I felt asleep very hard, among tears. Although grandma met Rick before and knew we were happily married, I wish she could have joined us for our “blue wedding”, I wish I could have talked with her more on the phone, I wish I told her I miss her and love her, I wish she could have lived some years more to see her at our weeding in Romania… Wishes that won’t bring her back, though. Wishes that make me ignorant, impotent, weak.

My birthday will come in just four days and my grandma won’t be there to tell me, at least on the phone, happy birthday. It brings more sadness to me that she just died now, shortly before my birthday. Things will never be the same again in these days of June.

Here, in South Africa, the month of June brings winter. As if it knew about my grandma’s story, the weather started to get really bad yesterday, cloudy, windy, cold and the yesterday road back to Pretoria from my in-laws was unusual foggy and rainy at times. Scary enough, last night the wind got crazy – the same particular sound of winter snowy storms, only this time without any snow. There go the blue skies and sunny days…

Grandma told me once that, when my grandpa died, in 1994, he said to her that she will live for as long as the difference between their age, which is of eleven years. He was pretty close. My grandma lived on fifteen years and could have even celebrated her 80th birthday in October, when I even imagined a great party with most of her family and relatives. I hate when things don’t turn out the way they should be.

I’m trying to be positive again. Last days I was feeling a bit better with the possibility of having a nice job in media in short time, as I was told by a recruitment agency. Our company is also doing ok and soon we’ll manufacture the first coffee tables for our clients. But now all I think of is that my grandma is no longer, physically, with us (I spent almost 20 years of my life with her everyday, practically she raised my sister and me) and that one day, my days will be over too, which is frightening. I will never be at peace with death – not ever since my grandpa died fifteen years ago and I realized that all of us will come to end our stories one day. I was eight then.

________________________

Do this ->
Could you update the post about the grandmother, starting at "Here, in South" and ending at "they should be.", so that "foggy" becomes "misty"? None of the data is needed here.

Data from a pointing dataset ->
________________________

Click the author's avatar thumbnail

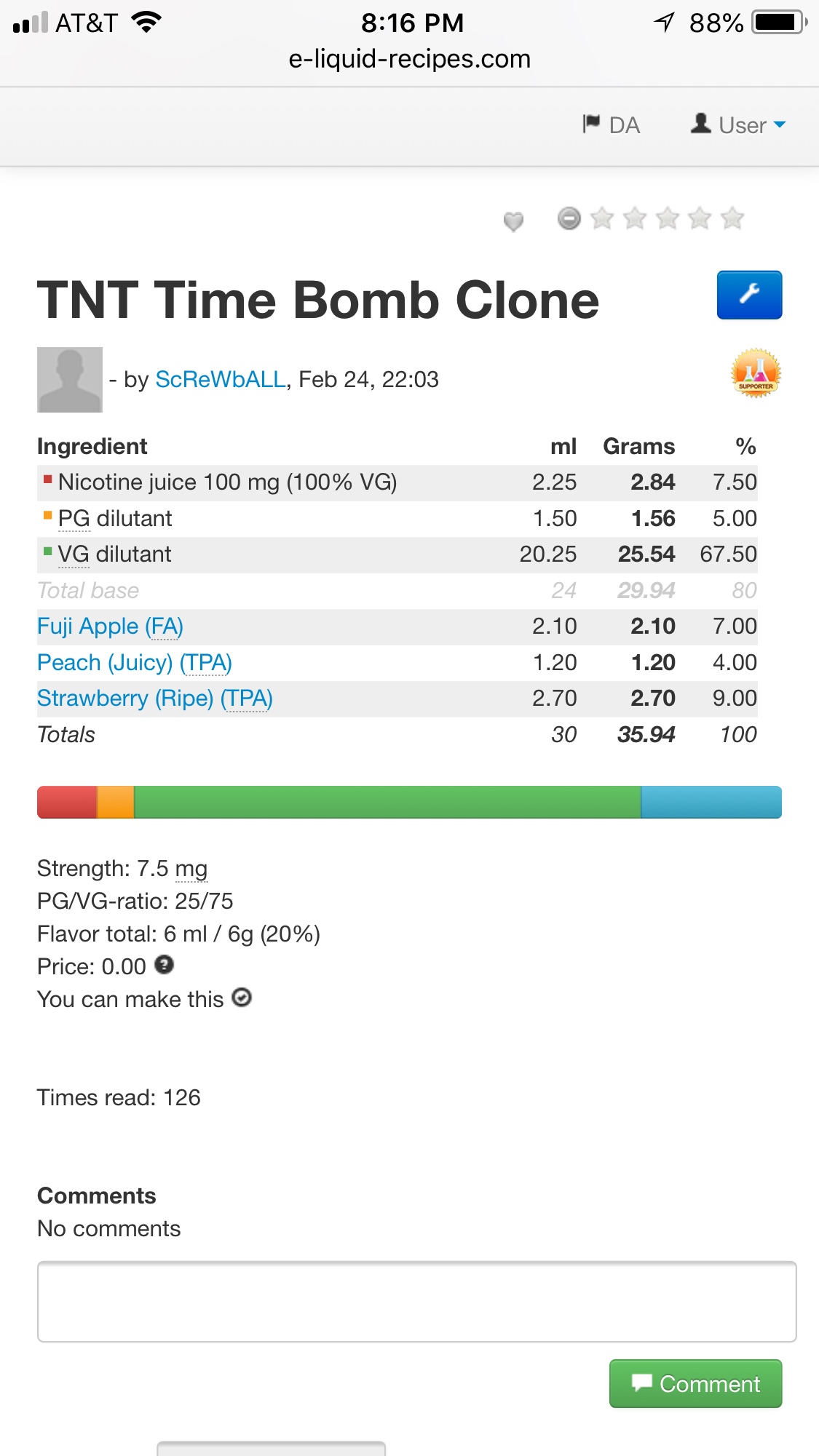pyautogui.click(x=70, y=380)
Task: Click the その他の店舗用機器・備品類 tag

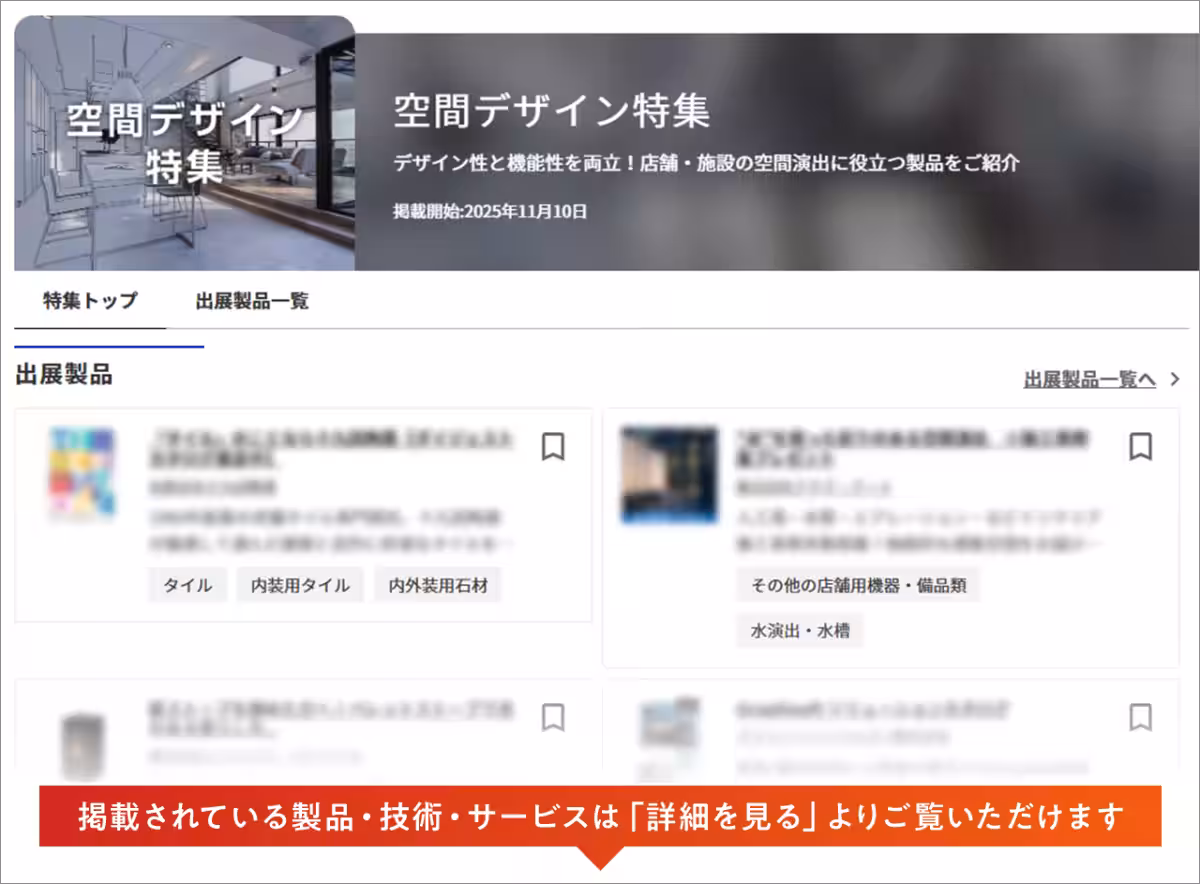Action: click(861, 585)
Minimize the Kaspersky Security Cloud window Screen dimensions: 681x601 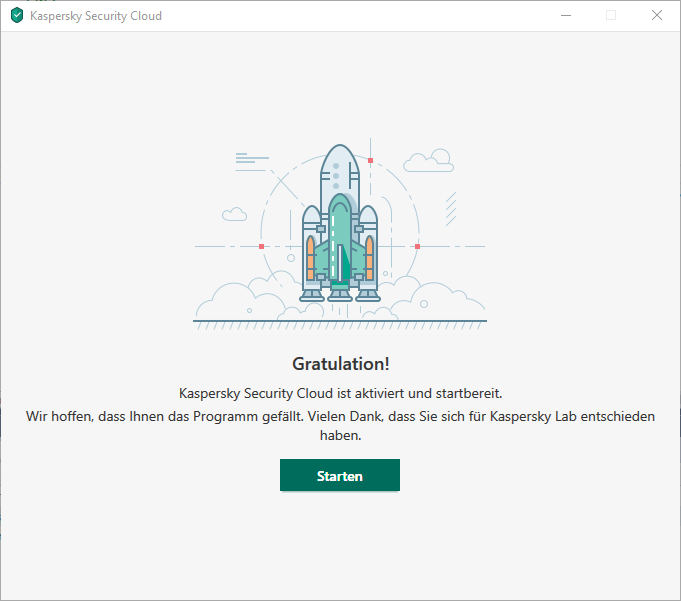pyautogui.click(x=565, y=16)
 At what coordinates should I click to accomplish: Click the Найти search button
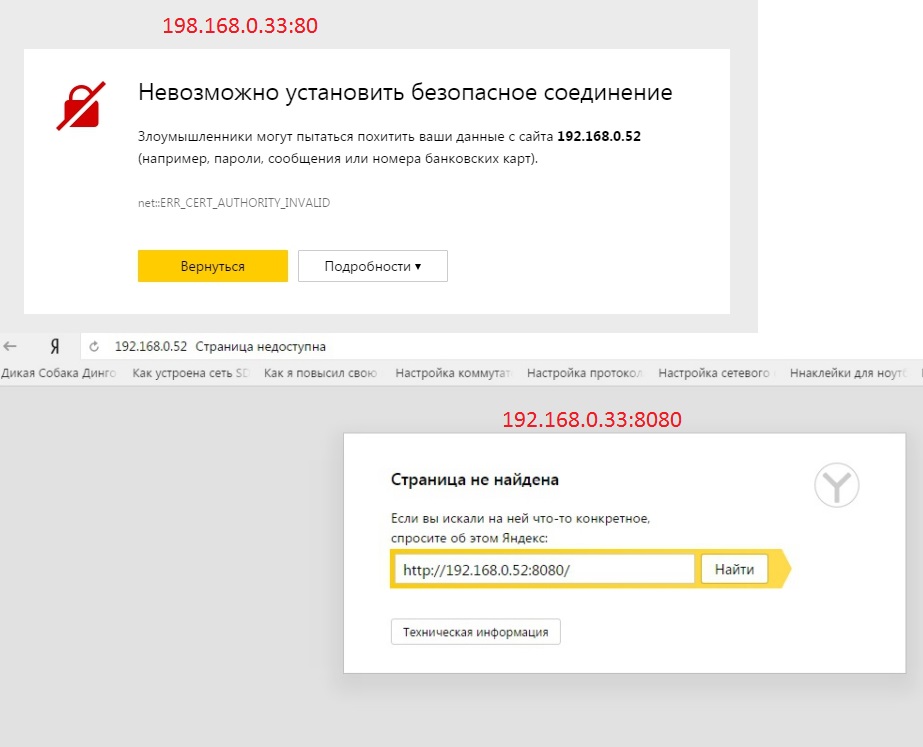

________________________

Correct result ->
Here, in South Africa, the month of June brings winter. As if it knew about my grandma’s story, the weather started to get really bad yesterday, cloudy, windy, cold and the yesterday road back to Pretoria from my in-laws was unusual misty and rainy at times. Scary enough, last night the wind got crazy – the same particular sound of winter snowy storms, only this time without any snow. There go the blue skies and sunny days…

Grandma told me once that, when my grandpa died, in 1994, he said to her that she will live for as long as the difference between their age, which is of eleven years. He was pretty close. My grandma lived on fifteen years and could have even celebrated her 80th birthday in October, when I even imagined a great party with most of her family and relatives. I hate when things don’t turn out the way they should be.